[Gluster-users] Slow NFS performance with Replication

Mon Jun 30 17:44:49 UTC 2014

Hi all,

I have been experimenting with using gluster as a VM storage backend on
VMWare ESXi.  We are using Gluster NFS to share out storage to VMware
ESXi.  Our current setup includes 2 storage servers, in a 1x2 replication
pool, each with approximately 16TB of storage shared via gluster.  The NFS
servers are connected via 10Gbps NICs to the ESXi systems, and we've
dedicated a cross connected link for gluster replication between the
storage servers.

After some initial testing, we are only getting approximately 160-200MBps
on write speeds.  If we drop a brick from the volume, so replication does
not take place, we start seeing writes on the order of 500-600MBps.  We
would expect the writes to be in the 500MBps range with replication turned
on, however we are seeing less than half of that over 10Gbps links.

We also notice that write heavy VMs start IO waiting quite a bit with
replication turned on.

We have increased thread counts with the performance.* variables, but that
has not improved our situation.  When taking VMWare out of the equation
(by mounting directly with an NFS client on a different server), we see
the same results.  

Is this normal speed for 10Gbps interconnects with a replicate volume?
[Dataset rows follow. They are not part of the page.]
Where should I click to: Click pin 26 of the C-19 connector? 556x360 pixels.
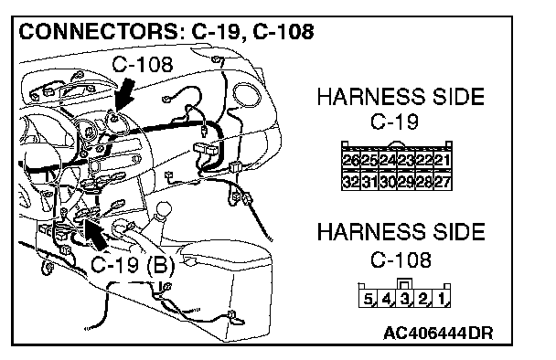pos(351,160)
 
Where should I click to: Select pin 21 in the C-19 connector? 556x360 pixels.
pos(443,160)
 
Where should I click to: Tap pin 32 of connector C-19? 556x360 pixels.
pos(351,182)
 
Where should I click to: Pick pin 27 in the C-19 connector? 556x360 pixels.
pos(443,182)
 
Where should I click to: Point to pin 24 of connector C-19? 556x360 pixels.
pos(388,160)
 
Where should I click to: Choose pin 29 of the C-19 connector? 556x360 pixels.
pos(406,182)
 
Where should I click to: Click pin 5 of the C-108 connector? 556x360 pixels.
pos(368,299)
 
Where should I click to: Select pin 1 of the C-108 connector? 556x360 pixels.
pos(442,299)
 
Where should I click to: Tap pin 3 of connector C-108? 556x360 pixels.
pos(404,299)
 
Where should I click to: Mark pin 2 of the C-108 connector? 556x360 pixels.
pos(423,299)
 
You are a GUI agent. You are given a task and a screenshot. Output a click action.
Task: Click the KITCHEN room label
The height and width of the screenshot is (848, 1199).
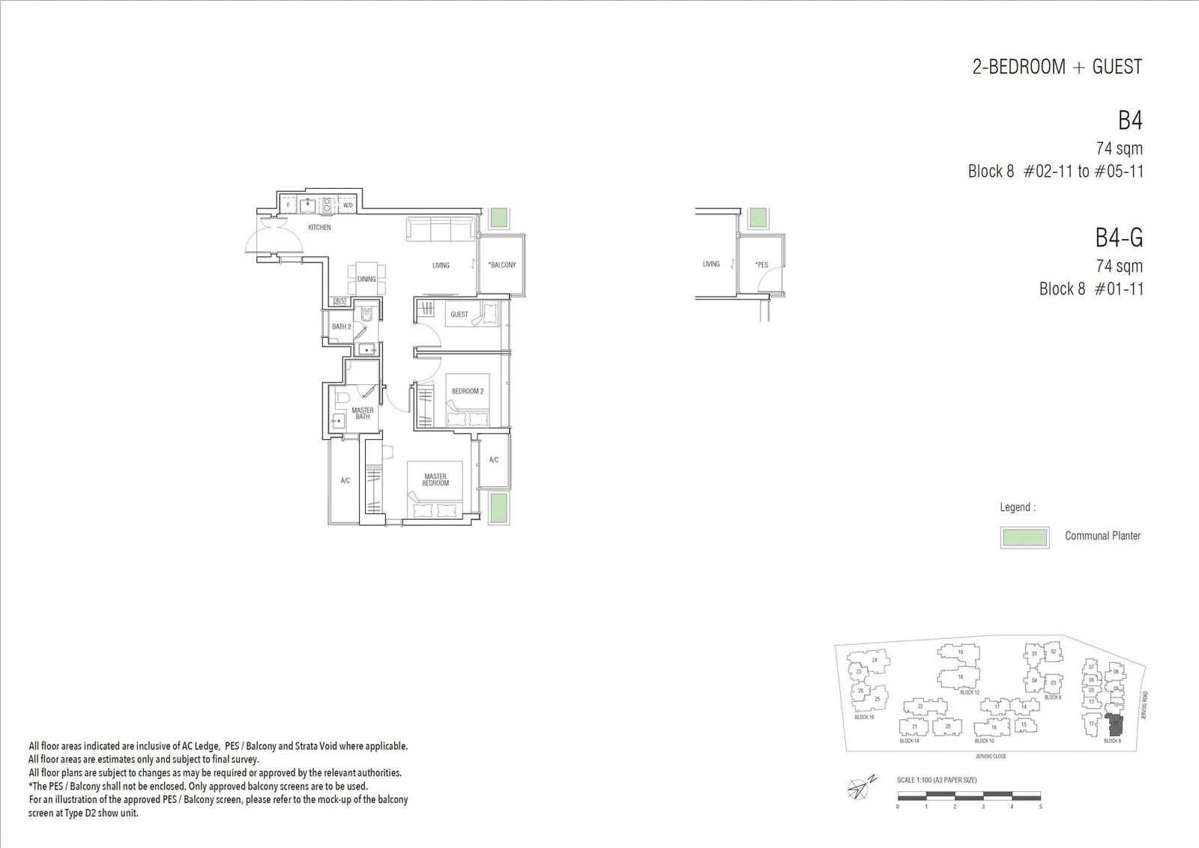point(319,227)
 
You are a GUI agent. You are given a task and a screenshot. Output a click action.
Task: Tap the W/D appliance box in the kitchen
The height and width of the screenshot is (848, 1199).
point(348,205)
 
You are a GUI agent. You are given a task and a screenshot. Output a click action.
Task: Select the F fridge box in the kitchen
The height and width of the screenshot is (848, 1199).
point(289,205)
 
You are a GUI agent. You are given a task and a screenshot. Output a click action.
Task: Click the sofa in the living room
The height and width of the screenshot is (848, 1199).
point(441,229)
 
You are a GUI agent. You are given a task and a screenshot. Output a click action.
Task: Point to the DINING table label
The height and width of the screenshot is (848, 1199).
point(366,279)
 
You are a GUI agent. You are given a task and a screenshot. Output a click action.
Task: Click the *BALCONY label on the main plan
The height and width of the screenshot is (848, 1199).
point(501,264)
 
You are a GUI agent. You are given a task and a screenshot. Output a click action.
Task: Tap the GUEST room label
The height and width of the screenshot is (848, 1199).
point(459,314)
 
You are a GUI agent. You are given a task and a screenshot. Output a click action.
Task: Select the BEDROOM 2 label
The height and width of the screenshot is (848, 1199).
point(468,391)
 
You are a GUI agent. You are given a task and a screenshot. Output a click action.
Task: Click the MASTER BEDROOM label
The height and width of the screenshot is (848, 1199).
point(435,479)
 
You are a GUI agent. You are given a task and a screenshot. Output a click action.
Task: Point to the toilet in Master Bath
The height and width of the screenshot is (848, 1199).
point(339,397)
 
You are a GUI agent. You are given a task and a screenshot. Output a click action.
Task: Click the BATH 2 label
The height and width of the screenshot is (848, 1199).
point(342,327)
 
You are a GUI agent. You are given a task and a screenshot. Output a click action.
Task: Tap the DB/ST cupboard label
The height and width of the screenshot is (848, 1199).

Here is our current gluster config.  We are running gluster 3.5.0:

Volume Name: gvol0
Type: Replicate
Volume ID: e88afc1c-50d3-4e2e-b540-4c2979219d12
Status: Started
Number of Bricks: 1 x 2 = 2
Transport-type: tcp
Bricks:
Brick1: nfs0g:/data/brick0/gvol0
Brick2: nfs1g:/data/brick0/gvol0
Options Reconfigured:
nfs.disable: 0
network.ping-timeout: 3

nfs.drc off

----------
Brent Kolasinski
Computer Systems Engineer

Argonne National Laboratory
Decision and Information Sciences
ARM Climate Research Facility